We’re looking very strong for 2015 because of our product lineup, which includes the Pocket Hose and the SpinMop. We also have a bunch of new products launching in December 2014 that will be a kickoff, including a software cleanup product called WinCleaner. The entire category of direct-response merchandise will do well, but I think we’ll pick up share. Most of our merchandise is sold in brick-and-mortar stores, and retailers are looking for stronger products.
Also, the economy seems to be improving, just using the stock market as a predictor. I don’t expect major progressions or sudden jumps in the economy but rather to continue on the slow-growth path we’ve been on, which is probably healthier. We sell to 100 countries around the world, too; and when the U.S. does well, it means the rest of the world does well.
My biggest concern is that TV viewership continues to decrease every year. But it’s mostly young people dropping off, and our biggest market is 40-year-olds and up.
Headquartered in Fairfield, New Jersey, the nation’s largest direct-response TV seller of consumer goods had 2013 revenues of more than $1 billion.
We’re really bullish on our growth. Usually, with a brand of this size, by now you’ve saturated the category. However, there’s so much category opportunity remaining for us, including convenience stores, which now are only 6 percent of our retail sales—but should be significantly higher. And we’ve gone against competitive threats and we’re winning.
We’ll continue to see a steady decline in consumption of carbonated soft drinks. But more interesting is how high can the energy-drink category go? For a long time, consumers drank soft drinks for two purposes: as a pick-me-up and as refreshment. Energy drinks are capturing those looking for alternatives for a pick-me-up, and we’re capturing those looking for refreshment.

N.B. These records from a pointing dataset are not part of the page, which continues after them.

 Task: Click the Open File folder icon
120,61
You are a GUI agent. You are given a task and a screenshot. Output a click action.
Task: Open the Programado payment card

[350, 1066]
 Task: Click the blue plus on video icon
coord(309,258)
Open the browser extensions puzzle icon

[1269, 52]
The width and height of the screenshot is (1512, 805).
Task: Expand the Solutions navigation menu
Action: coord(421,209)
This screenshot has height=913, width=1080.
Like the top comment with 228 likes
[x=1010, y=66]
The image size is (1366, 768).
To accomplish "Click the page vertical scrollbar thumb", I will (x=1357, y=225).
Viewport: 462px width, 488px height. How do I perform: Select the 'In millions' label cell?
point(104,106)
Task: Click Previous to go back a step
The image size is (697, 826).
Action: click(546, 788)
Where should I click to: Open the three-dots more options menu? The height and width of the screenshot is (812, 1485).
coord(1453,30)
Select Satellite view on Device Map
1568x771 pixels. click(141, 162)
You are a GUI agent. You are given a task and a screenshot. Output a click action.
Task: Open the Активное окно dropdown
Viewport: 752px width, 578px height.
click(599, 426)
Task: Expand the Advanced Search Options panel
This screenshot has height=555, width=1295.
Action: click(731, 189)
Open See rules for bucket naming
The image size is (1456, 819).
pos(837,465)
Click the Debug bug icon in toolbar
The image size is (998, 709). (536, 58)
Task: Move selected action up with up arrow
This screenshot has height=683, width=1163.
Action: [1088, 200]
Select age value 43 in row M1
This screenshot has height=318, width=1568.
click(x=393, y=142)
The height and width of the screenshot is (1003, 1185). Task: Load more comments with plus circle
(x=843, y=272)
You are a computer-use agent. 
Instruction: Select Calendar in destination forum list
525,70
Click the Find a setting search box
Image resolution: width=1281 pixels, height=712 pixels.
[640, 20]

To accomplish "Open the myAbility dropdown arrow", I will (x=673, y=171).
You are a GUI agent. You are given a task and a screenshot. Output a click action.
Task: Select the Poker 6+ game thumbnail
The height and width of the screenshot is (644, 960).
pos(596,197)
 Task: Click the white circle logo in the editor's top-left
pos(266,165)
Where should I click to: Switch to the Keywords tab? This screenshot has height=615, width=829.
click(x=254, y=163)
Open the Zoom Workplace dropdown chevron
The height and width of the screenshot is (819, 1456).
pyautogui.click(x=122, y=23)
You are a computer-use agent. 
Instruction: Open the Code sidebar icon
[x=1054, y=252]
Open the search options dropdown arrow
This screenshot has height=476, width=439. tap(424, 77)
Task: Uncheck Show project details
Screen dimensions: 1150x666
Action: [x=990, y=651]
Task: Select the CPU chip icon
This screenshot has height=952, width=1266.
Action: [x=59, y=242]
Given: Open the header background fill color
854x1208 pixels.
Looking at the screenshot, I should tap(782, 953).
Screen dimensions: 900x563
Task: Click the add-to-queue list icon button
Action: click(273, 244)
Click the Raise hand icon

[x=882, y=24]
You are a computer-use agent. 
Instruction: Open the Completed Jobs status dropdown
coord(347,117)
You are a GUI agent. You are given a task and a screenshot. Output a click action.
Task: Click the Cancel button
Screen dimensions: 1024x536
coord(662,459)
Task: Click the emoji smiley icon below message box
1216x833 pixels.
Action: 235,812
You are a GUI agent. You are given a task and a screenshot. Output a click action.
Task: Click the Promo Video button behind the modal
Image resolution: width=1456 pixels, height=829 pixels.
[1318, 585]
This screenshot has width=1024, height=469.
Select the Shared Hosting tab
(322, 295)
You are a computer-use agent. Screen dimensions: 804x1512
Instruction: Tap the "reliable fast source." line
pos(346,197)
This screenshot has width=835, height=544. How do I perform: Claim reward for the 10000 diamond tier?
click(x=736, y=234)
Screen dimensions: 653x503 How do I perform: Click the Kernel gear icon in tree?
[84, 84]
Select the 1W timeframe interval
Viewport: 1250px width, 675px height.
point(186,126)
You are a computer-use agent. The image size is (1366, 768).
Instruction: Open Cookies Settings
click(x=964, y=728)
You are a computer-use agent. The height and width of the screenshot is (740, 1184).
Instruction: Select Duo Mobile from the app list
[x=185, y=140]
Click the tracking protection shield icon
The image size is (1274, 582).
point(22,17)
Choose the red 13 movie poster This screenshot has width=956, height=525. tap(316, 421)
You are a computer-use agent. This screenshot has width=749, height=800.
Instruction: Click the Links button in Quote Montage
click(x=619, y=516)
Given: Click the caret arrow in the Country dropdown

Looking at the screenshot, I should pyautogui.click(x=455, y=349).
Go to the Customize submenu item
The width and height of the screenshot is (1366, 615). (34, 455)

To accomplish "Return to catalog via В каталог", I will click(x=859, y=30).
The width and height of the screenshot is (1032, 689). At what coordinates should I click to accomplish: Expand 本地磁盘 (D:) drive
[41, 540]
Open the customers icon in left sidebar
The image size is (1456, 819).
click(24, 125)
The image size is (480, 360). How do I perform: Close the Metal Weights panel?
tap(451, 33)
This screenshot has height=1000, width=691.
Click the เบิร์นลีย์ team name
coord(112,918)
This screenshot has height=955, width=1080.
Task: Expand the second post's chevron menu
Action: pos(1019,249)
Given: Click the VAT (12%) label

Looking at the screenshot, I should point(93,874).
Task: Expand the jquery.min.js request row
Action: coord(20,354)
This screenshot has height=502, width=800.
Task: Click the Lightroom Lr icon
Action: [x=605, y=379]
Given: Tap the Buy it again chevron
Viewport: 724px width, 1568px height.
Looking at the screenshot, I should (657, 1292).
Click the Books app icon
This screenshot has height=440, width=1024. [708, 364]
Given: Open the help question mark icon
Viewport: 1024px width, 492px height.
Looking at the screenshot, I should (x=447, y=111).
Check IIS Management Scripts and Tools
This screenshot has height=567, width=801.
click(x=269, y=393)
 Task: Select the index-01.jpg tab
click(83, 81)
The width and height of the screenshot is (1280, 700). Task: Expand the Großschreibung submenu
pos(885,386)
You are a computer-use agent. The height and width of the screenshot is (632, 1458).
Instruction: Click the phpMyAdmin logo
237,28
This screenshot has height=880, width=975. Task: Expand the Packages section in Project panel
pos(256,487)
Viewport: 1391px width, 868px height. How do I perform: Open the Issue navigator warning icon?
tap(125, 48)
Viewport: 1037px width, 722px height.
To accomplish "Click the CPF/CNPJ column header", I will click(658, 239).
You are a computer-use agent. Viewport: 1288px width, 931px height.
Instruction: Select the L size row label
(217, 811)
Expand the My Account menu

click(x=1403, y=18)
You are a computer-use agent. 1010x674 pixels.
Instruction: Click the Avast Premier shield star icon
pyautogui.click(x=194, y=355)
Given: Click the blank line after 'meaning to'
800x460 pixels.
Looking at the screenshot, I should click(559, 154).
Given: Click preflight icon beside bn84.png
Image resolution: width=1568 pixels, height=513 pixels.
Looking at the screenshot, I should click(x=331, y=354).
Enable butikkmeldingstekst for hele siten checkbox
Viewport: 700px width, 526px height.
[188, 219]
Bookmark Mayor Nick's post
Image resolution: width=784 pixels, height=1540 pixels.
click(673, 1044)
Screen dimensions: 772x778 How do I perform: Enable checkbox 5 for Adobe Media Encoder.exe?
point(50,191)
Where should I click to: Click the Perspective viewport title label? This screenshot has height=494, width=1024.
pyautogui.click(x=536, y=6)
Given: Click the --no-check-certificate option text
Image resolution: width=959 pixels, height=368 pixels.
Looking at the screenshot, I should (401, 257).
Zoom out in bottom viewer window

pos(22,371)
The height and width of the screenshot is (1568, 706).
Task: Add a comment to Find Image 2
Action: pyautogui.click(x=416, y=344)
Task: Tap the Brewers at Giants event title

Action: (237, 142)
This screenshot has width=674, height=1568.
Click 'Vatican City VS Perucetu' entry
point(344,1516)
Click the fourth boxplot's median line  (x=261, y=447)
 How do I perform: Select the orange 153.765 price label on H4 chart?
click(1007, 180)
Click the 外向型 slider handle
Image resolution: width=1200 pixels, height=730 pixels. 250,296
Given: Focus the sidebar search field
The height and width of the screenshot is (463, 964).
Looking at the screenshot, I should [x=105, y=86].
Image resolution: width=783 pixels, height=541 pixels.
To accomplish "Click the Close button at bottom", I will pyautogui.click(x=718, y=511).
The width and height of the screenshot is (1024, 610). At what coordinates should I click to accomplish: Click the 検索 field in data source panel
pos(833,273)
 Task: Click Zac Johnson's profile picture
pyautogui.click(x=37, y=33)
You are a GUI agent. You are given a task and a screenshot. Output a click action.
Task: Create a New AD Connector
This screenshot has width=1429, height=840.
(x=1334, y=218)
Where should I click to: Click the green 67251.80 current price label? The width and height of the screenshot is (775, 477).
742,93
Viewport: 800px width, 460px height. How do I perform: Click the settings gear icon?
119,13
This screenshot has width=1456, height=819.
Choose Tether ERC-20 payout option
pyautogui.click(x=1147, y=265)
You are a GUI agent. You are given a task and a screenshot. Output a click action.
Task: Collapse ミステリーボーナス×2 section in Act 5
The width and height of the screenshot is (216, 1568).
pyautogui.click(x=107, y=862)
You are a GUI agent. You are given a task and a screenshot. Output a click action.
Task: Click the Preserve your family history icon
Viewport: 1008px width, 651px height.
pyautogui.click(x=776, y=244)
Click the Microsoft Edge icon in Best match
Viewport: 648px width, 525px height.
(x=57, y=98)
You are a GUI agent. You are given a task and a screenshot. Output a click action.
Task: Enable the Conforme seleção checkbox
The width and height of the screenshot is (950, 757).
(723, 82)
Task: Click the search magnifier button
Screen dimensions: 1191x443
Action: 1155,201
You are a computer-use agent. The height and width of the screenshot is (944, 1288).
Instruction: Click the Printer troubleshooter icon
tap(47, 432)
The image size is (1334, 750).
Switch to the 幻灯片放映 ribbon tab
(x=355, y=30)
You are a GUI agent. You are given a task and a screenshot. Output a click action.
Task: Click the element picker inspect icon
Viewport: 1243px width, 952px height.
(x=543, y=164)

We also see a great opportunity to go global. There’s a tremendous amount of money but not a lot of places for companies to put their cash. Yet, my concern will always be the consolidation of distribution in our industry. You look out there and see that it’s getting more and more consolidated; you’ve got Monster Energy now, for instance, moving into the Coca-Cola system. That further reduces the opportunity for small companies to expand their availability.
Headquartered in Preston, Washington, the company is best known for selling its Sparkling Ice beverages and had 2013 revenues of more than $400 million.